DC: Wrapping things up, what role do you see associations like APTech (the parent company of WhatTheyThink) potentially playing in the development of standards, guidelines, benchmarks, or training to support responsible adoption of AI? Are there any examples such as MMA Global that our readers should be aware of?
CB: Yes, we’ve been providing training through MMA, a marketing trade association. We have a five-day, one-hour-per-day training that takes attendees through the core basics about AI. It is made accessible so that people from all sorts of backgrounds, like business or people without that math background, can still gain an accurate conception of how AI is solving problems, how it’s thinking about things, what its strengths and weaknesses are. And then we combine that with a lot of practical use cases of how you can start using AI in your own work and how.
We do lots of labs as well. We have one in which everyone creates some images through image generative AI, and see what it does well. For instance, the context window in generative AIs is a very visual way to understand what information the AI is taking in and how the information that it takes in affects its output. We have a few exercises every single day, so it’s lots of hands on. I think it’s pretty fun.

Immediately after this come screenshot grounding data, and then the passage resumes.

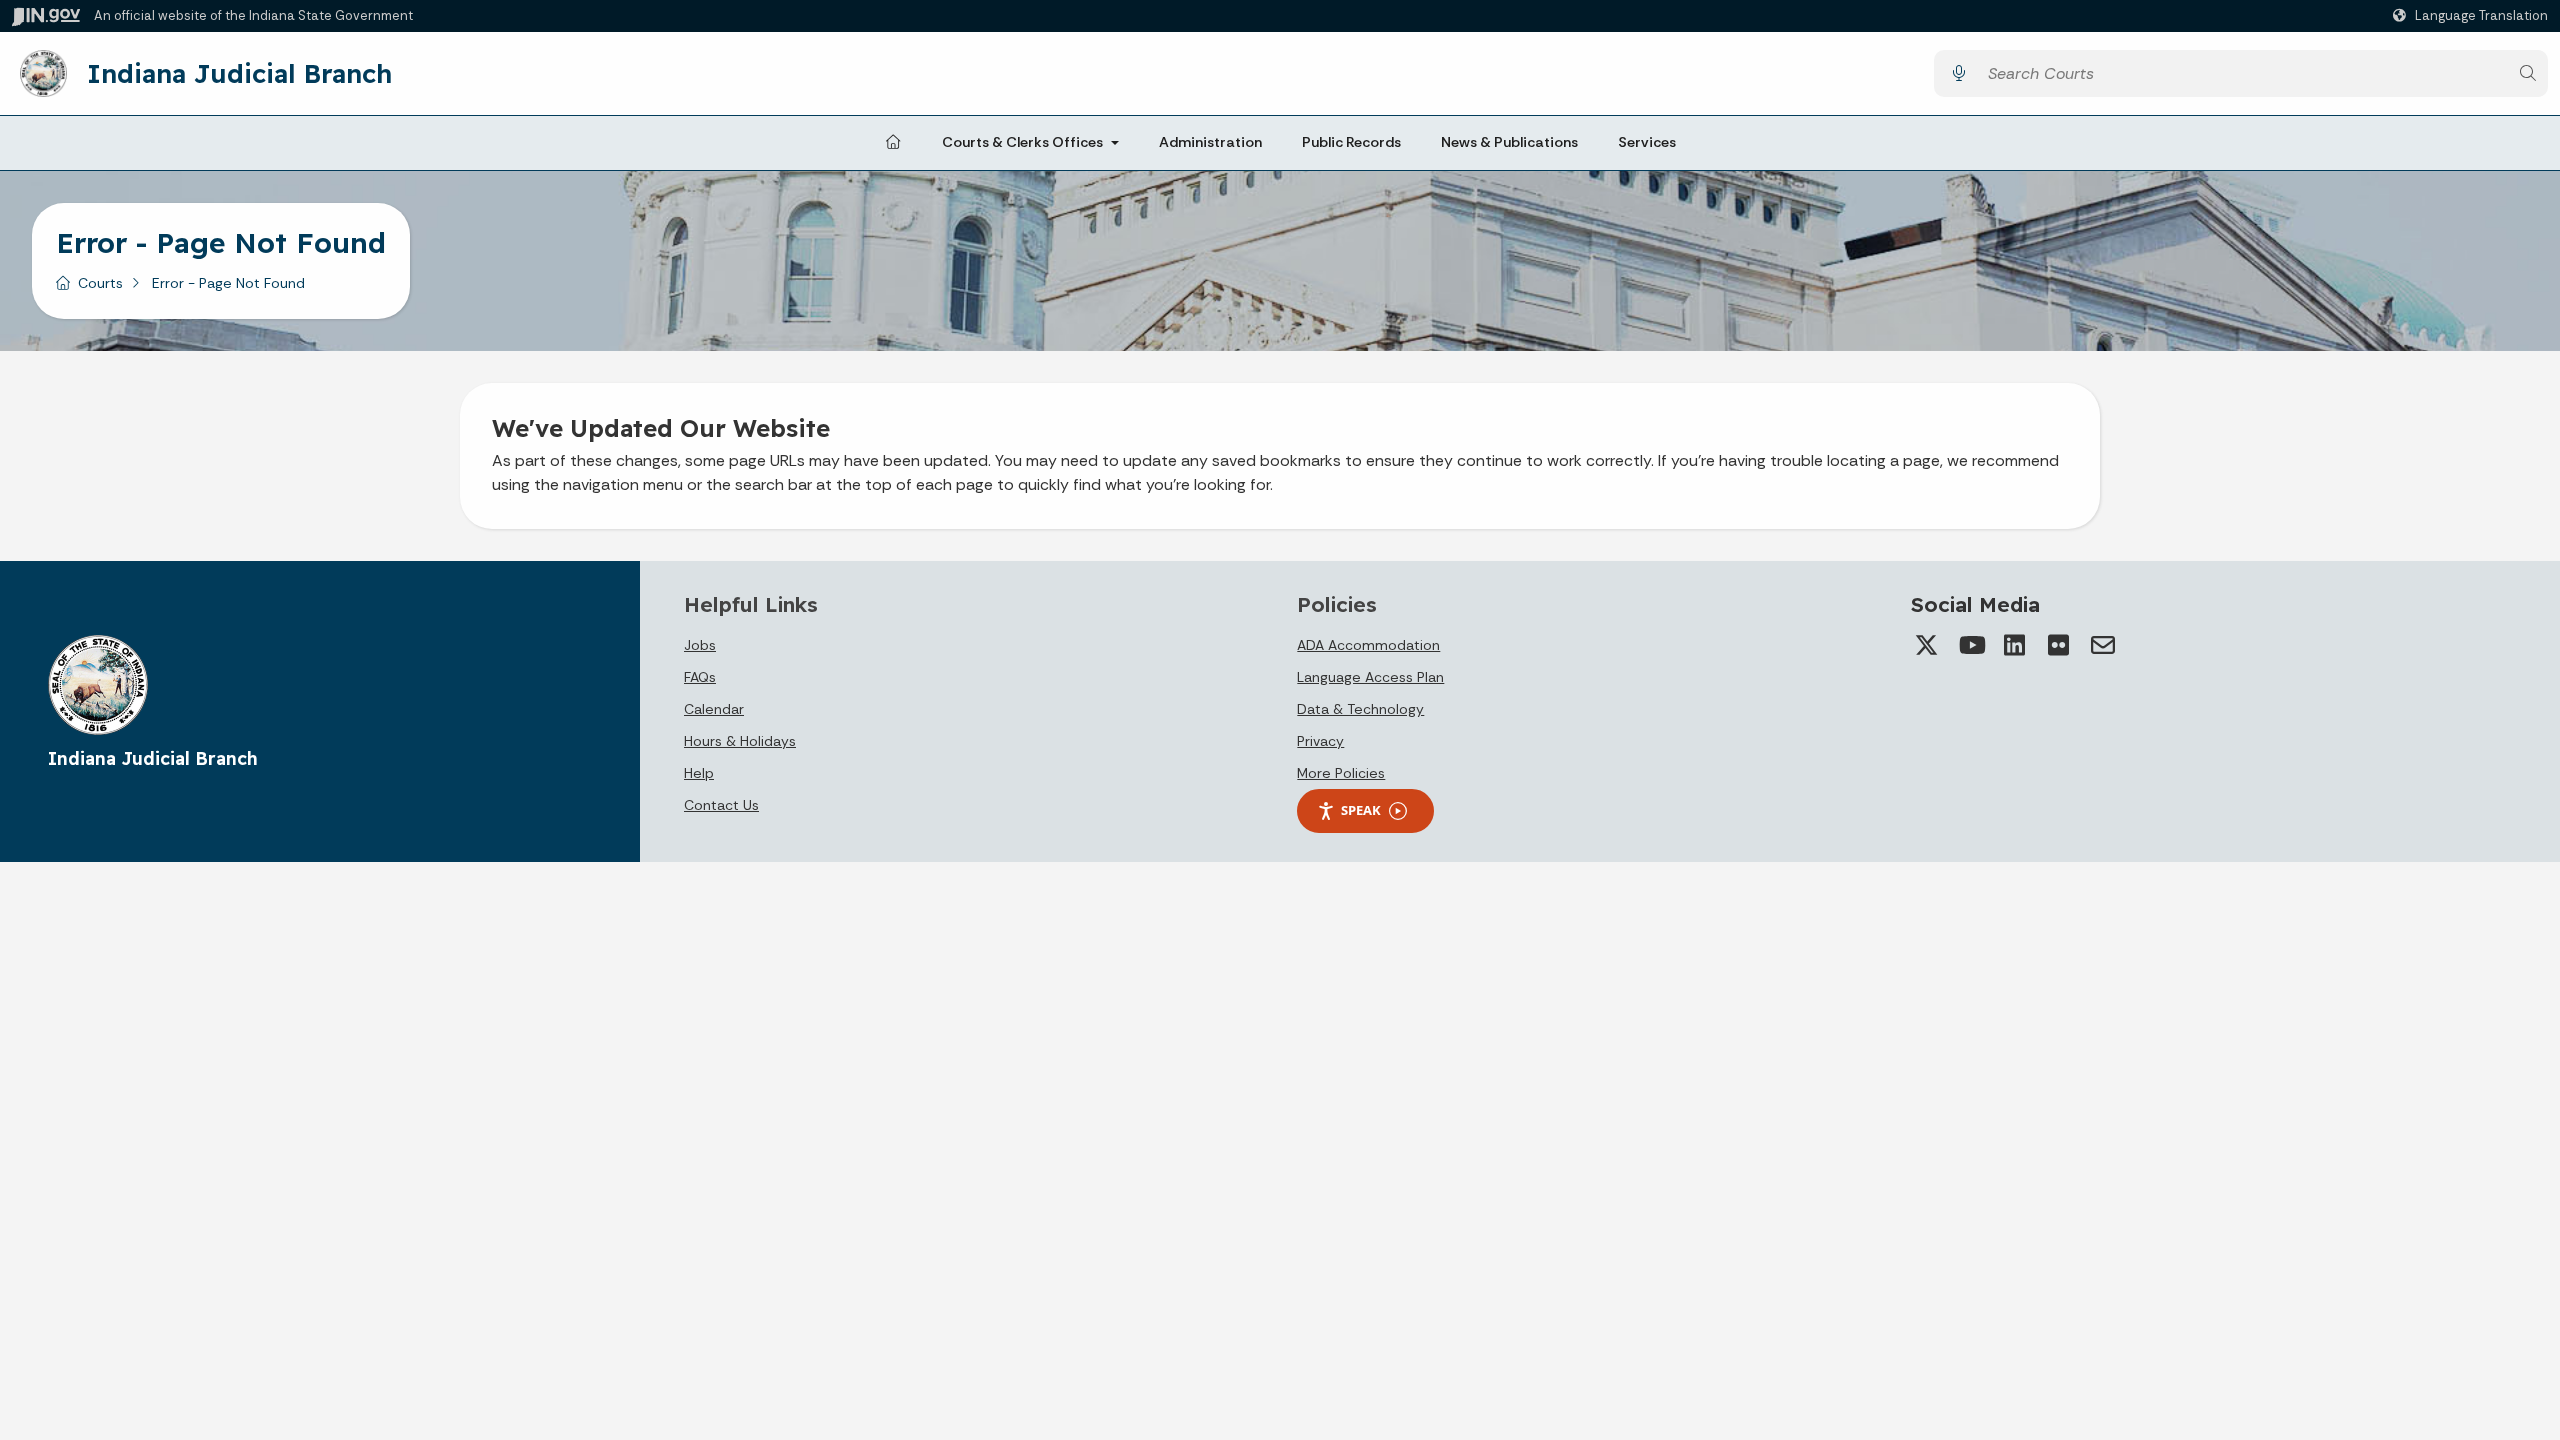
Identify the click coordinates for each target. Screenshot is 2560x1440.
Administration (1210, 142)
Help (699, 773)
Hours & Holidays (740, 741)
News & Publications (1509, 142)
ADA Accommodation (1368, 645)
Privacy (1320, 741)
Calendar (714, 709)
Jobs (700, 645)
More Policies (1341, 773)
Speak (1361, 810)
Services (1647, 142)
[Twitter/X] (1927, 645)
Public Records (1351, 142)
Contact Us (721, 805)
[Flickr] (2059, 645)
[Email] (2103, 645)
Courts (100, 283)
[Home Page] (893, 143)
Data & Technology (1360, 709)
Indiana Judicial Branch (239, 73)
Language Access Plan (1370, 677)
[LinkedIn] (2015, 645)
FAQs (700, 677)
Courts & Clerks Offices (1022, 142)
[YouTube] (1971, 645)
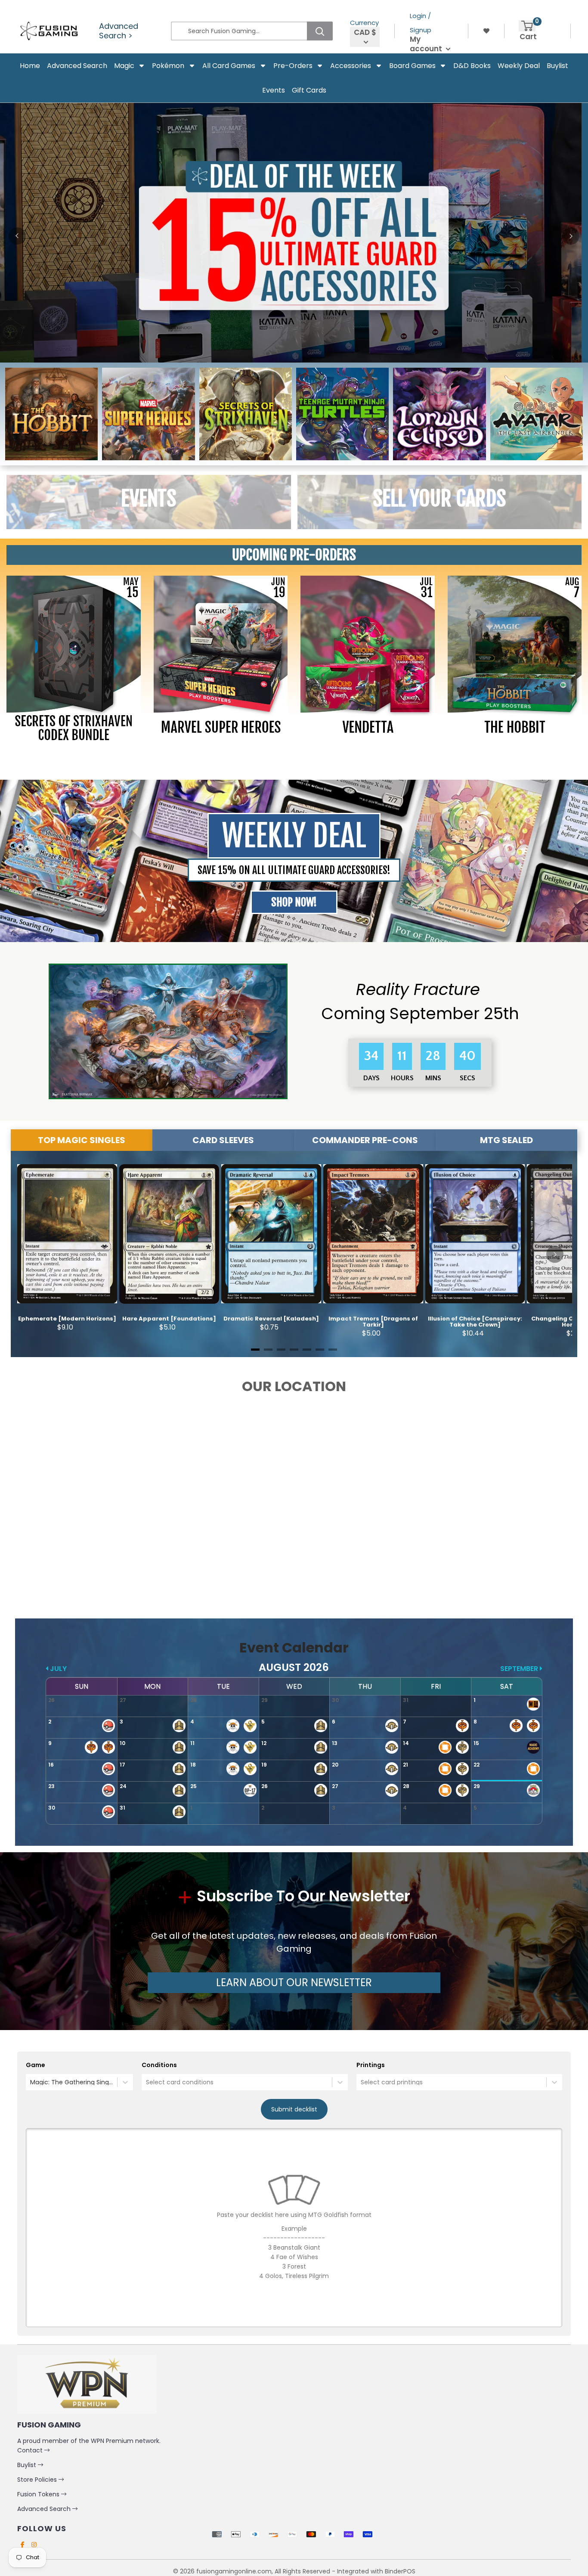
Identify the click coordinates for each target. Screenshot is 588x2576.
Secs (467, 1078)
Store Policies (38, 2479)
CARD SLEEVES (223, 1140)
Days (372, 1078)
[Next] (570, 236)
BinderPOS (400, 2571)
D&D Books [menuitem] (472, 66)
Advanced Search (44, 2509)
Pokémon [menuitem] (168, 66)
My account (427, 43)
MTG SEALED (506, 1140)
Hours (403, 1078)
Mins (434, 1078)
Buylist (27, 2465)
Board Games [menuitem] (412, 66)
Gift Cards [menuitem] (309, 90)
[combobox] (31, 2081)
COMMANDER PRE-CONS (365, 1140)
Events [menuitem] (273, 90)
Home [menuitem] (30, 66)
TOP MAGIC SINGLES (81, 1140)
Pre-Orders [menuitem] (293, 66)
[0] (527, 25)
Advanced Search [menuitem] (77, 66)
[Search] (320, 31)
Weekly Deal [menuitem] (519, 66)
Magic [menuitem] (124, 66)
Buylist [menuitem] (557, 66)
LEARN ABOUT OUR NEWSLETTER (294, 1982)
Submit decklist (294, 2109)
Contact (30, 2450)
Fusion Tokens (39, 2494)
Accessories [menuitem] (350, 66)
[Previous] (17, 236)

DC: And is there a module on prompt engineering as well?
CB: Yes, and that’s something I’m reworking at the moment. I did a presentation in Napa Valley a month or so ago with a much expanded prompt engineering section. And it was cool to see just how much of an impact that had on people. It was cool because I gave them exercises and I showed them some ways you can start to get ChatGPT to act more intelligently. If you ask it for trends in your industry, you’ll tend to get something pretty generic. But I showed how by changing the prompt, you can get a much more refined response. And suddenly I could see people turn to their neighbor and and say, “Oh, we could actually use this” or “This is the first time I’ve seen ChatGPT say something this smart.” It was cool to see people really light up from getting to unlock that power.